Character sizes, inter-character gaps, and other text punctuation characteristics have been modeled using geometric models, in order to improve the quality of the text segmentation, thereby providing better alignment quality. This approach has been applied, for example, on Japanese texts in [43] and Chinese texts in [40]. These methods are typically designed for a specific language and character properties, and it is not clear how to generalize them from one language to another, where these properties change.
The methods above are all fully automatic. A different approach which has been gaining in popularity is to offer manuscript scholars convenient software systems for transcript alignment. Several such tools include the text–image linking environment (TILE) [33], the UVic image markup tool project [14], and the TextGrid system [21]. Though these software tools can be of immense help towards cataloging the text in manuscript images, applying them to the huge collections of digitized manuscript images may be too labor intensive.
In contrast to the methods mentioned above, ours does not use expert knowledge of the properties of the language or typeface used by its characters. Furthermore, our method does not require training data to adapt to a manuscript type. Instead, we use direct, image-to-image, per pixel matching techniques between the manuscript image and a rendered image produced using a font sufficiently similar to the one used in the text. Though the quality of our alignments can depend on the suitability of this user-selected font, our system is designed to be robust even in cases when it is only a rough approximation to the typeface used by the scribe when writing the manuscript. Finally, compared to the software tools described above, our system is designed to be applied automatically, though it can be extended to allow for manual corrections. Moreover, when processing long manuscripts, images, manual corrections can be used to learn how to better estimate correspondences and improve alignment from one manuscript line to the next.
3 Method Overview
Our pipeline is illustrated in Fig. 1. For an input manuscript image and a text file containing its line-by-line transcript, our system performs the following steps. We begin processing the manuscript image by applying the line detection method of Wolf et al. [39] in order to obtain individual lines of text in the image. This method first binarizes the manuscript image and then projects the binary values onto the vertical axis. Peaks are then detected on these projected values in order to localize each line. Lines are then individually trimmed at their horizontal boundaries, detected by projecting the binary values of each line onto the horizontal axis (Fig. 1, Step 1, left). The output of this step can then be manually adjusted using a graphical user interface designed for this purpose.

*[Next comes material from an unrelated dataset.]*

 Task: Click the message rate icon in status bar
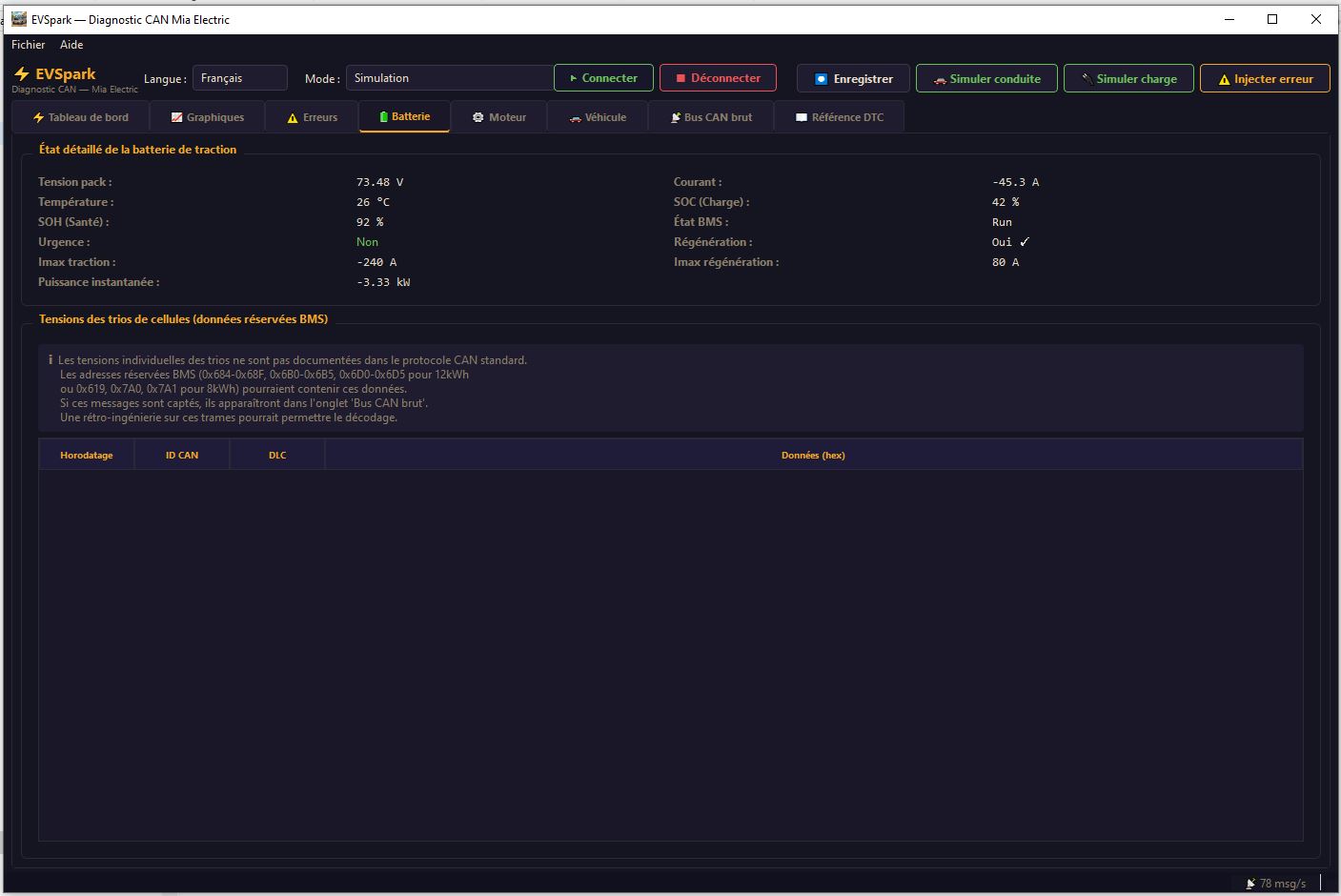(x=1250, y=884)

The stages of our transcript alignment method. Top row: Our input is a historical manuscript image (left), along with a line-by-line transcript of the text in the image (right). Step 1, left: Each manuscript line is horizontally projected and trimmed; right, each matching line of the transcript is rendered using a suitable typeface, producing a matching reference image. Step 2: FPLBP codes [37] are computed for the pixels of each image (codes color coded). Step 3: Each pixel is represented by the frequency histogram of the codes in its elongated neighborhood. Step 4: Dense correspondences are established between these two histogram matrices, using SIFT flow [23]. Bottom row: the output flow (shown here color coded) matches each pixel in the manuscript line with a pixel in the rendered, reference image, providing access to its known character label
Once lines are isolated, our problem becomes that of assigning transcript character labels to each of the pixels of ink and of inter-word spaces in the line. To this end we render the matching transcript text line, producing a synthetic, reference image of the text (Fig. 1, Step 1, right). This is performed using a suitable font chosen for the purpose. Font selection is performed in order to produce a reference image in the same script and style (e.g., cursive, and print). In practice, the reference image fonts are not expected to be identical to those in the manuscript and, as we later show, can often be very different.

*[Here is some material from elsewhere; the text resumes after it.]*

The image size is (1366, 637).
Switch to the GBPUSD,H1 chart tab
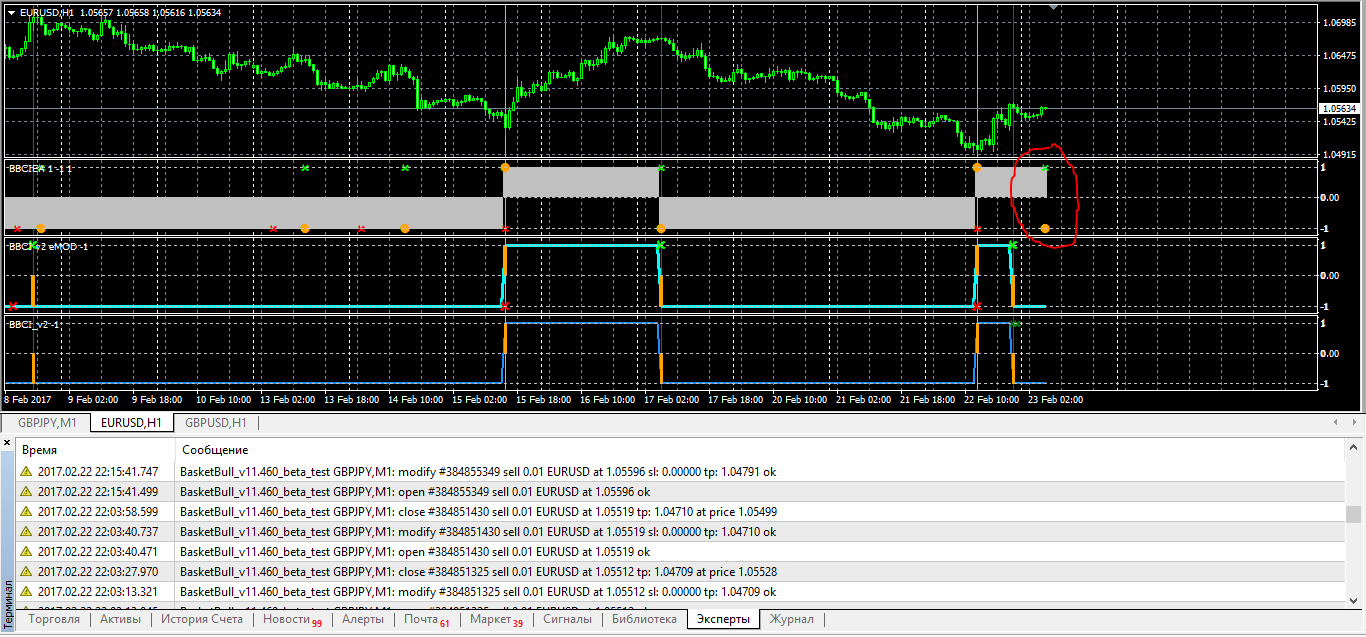(215, 423)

We maintain the spatial location of each character, as it is rendered onto the reference image. We therefore have a per pixel character label for all the reference image pixels. These labels are illustrated in Fig. 2 where a zoomed-in view of the reference image is shown above the pixel labels, visualized as colors. The transition from colder colors to warmer colors reflects the indices to the letters of the transcript; colder colors represent lower indices and warmer colors, higher indices. Note in particular that spaces and punctuation marks are also labeled with indices to transcript letters.

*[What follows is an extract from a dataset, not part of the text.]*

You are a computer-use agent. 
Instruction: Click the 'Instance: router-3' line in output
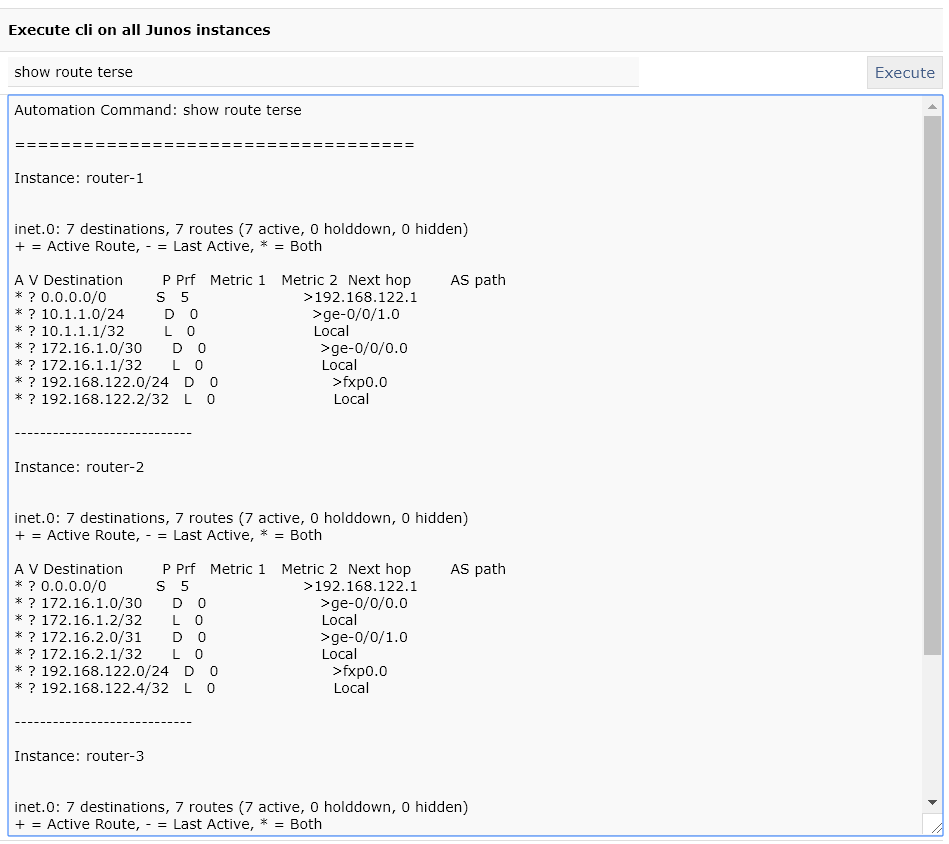(79, 756)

Reference image and matching character labels. Focusing on Fig. 1, Step 1, right: A transcript line is rendered to produce a reference image along with a per pixel index to the characters in the original transcript. Index values are visualized here by colors. Note that spaces between words are also assigned with indices, matching them to the spaces appearing in the original transcript. Please see text for more information
Step 2 of our pipeline (Fig. 1) converts both the binarized manuscript image and the synthetic reference image to Four-Patch LBP (FPLBP) code images C and C′, respectively. These FPLBP codes [37] are discussed in detail below (Sect. 4). This transformation converts each pixel to an integer value in the range [0. . 15]. In Step 3 of our pipeline, both code images are used to produce dense, per pixel descriptors for both images. This is accomplished by replacing the code assigned to each image with a histogram of the codes in the immediate neighborhood around the pixel. In order to capture the horizontal ambiguity of horizontal scripts, these histograms are computed using a vertical ellipse as their spatial support.
Finally, in Step 4 we use a robust dense correspondence estimation method, the SIFT flow of Liu et al. [23] in order to match the pixels of the two images. Where SIFT flow originally used Dense-SIFT (DSIFT) descriptors [35] to represent pixels, we replace it with the FPLBP code histograms produced in Step 3. Correspondences computed by SIFT flow from manuscript image to the reference image allow transferring the per pixel character labels of the reference back onto the manuscript, thereby providing the alignment from manuscript pixels to transcript letters. Key steps of our method are detailed in the following sections.
4 Pixel Encoding
4.1 Local Binary Patterns and Their Variants
Local binary patterns (LBP) [25–27] were originally designed as texture descriptors characterized by an invariance to monotonic photometric changes. Recent years have shown these representations to be highly effective in domains other than texture recognition, particularly in face recognition tasks[1]. The success of LBP motivated the development of LBP variants, which were later applied to a range of additional applications, including object localization [42] and action recognition [17]. The original LBP codes are computed at each pixel location by applying a threshold over the 3 × 3 neighborhood around the pixel, using the central pixel’s intensity value as the threshold value. The resulting pattern of eight bits is then treated as a binary string and stored as an 8-bit number. An entire image is then represented by counting occurrences of every LBP code, in nonoverlapping regions of the image.
4.2 Four-Patch LBP Codes
We employ an LBP variant called Four-Patch LBP (FPLBP) [37]. Its design was motivated by a previous LBP variant called the center-symmetric LBP (CSLBP) [12]. CSLBP compares four pairs of intensities arranged in a circle around a central pixel. These four comparisons are represented as binary values reflecting which of the two pixels in each pair has the higher intensity value. FPLBP combines a similar circular sampling strategy, with the patch based approach of another LBP variant, Multi-Block LBP [41], which provides better spatial support for each comparison by sampling square patches, rather than pixels, and comparing their mean values.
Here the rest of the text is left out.